> **What needs to be done**
Everything from the line that holds "Task: Click the" through the end of the listing below must be retyped word for word, without any pictures.
[Source data — start]
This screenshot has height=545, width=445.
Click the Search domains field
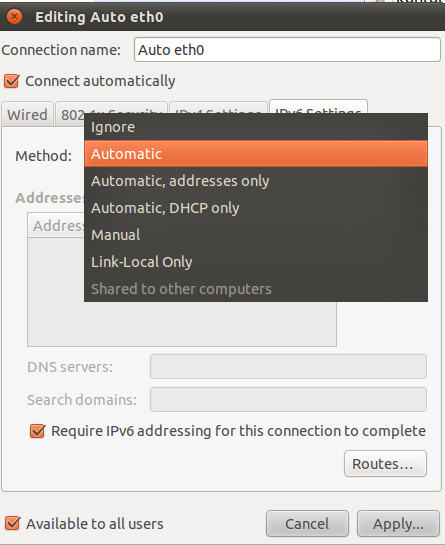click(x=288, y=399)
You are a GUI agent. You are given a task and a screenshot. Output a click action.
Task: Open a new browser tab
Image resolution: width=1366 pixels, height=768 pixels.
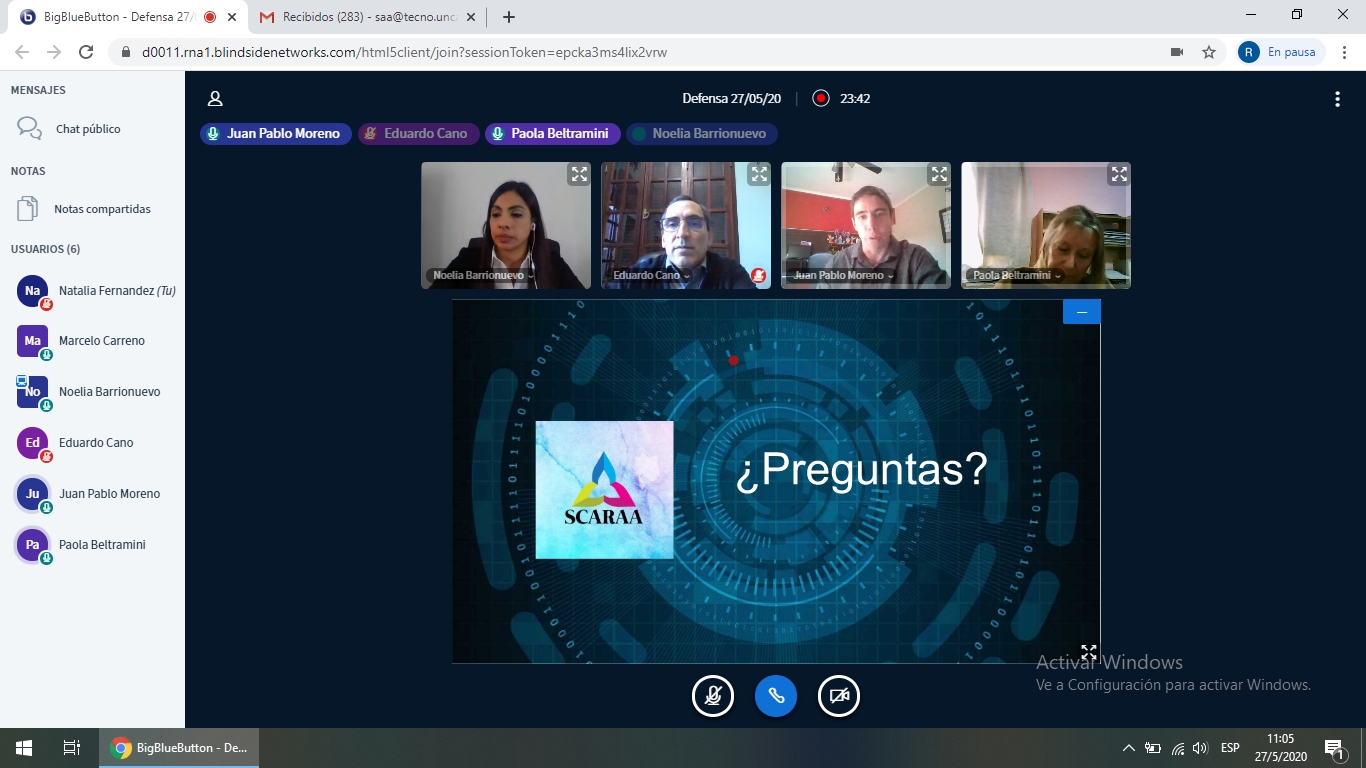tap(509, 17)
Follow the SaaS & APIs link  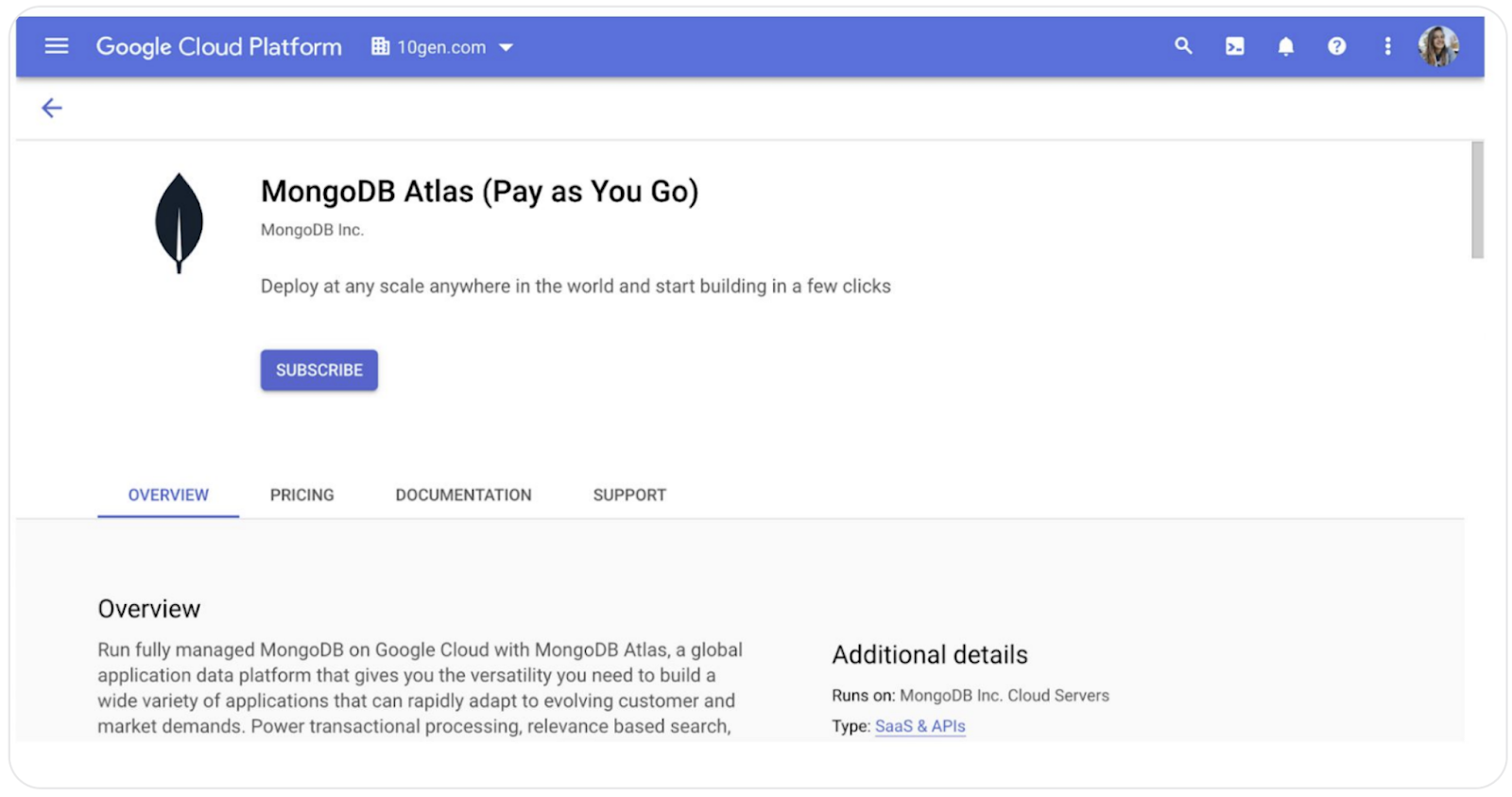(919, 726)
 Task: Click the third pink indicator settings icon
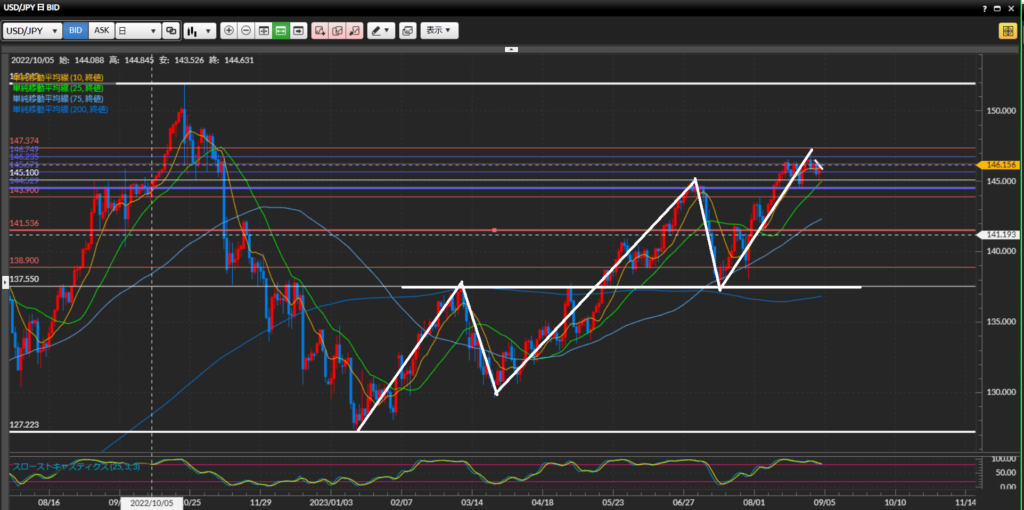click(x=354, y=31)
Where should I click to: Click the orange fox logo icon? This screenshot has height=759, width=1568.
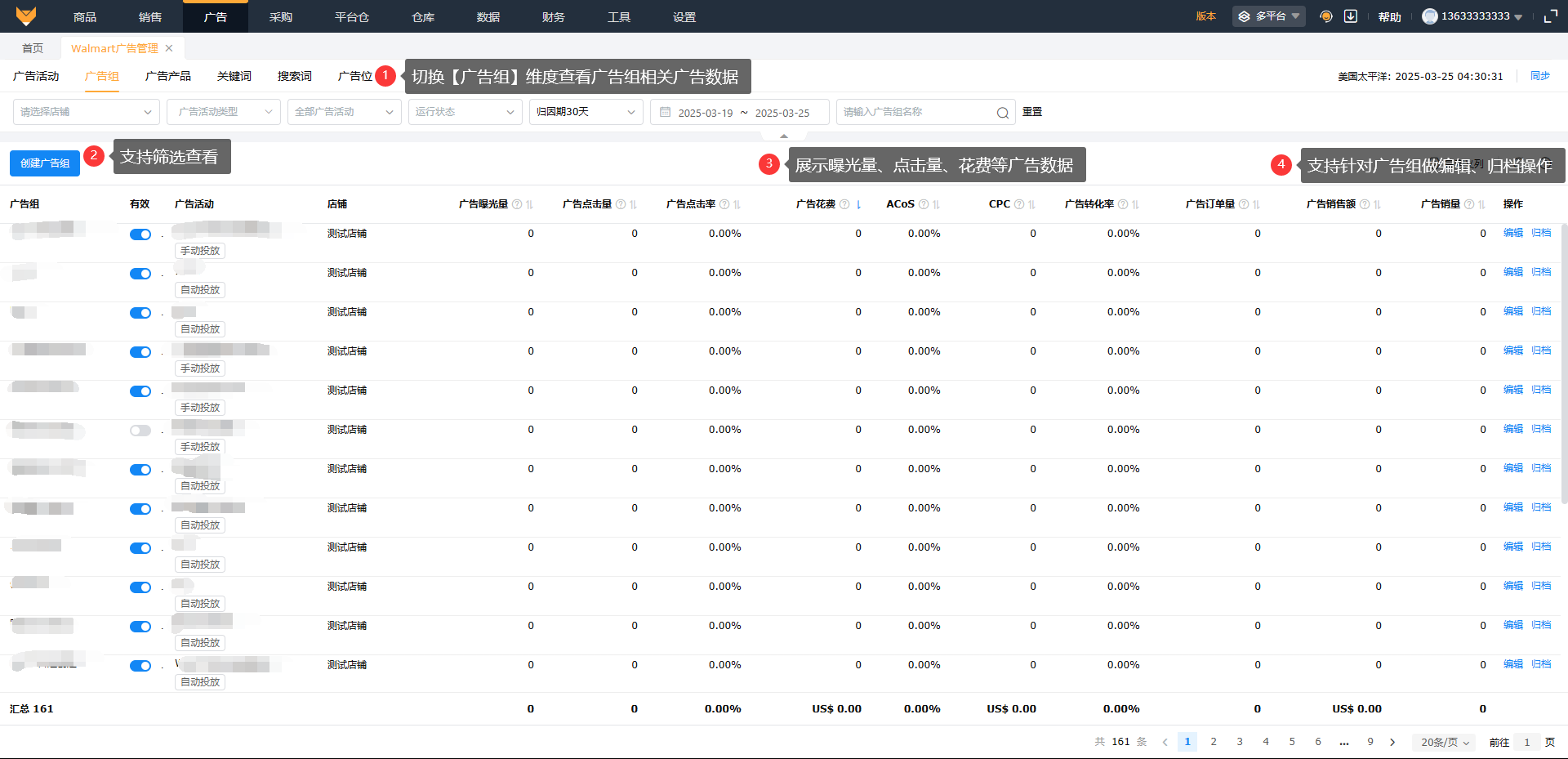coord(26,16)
[Source data — finish]
> **Output of the exercise**
 Task: Click the third pink indicator settings icon
click(x=354, y=31)
Where should I click to: Click the orange fox logo icon? This screenshot has height=759, width=1568.
coord(26,16)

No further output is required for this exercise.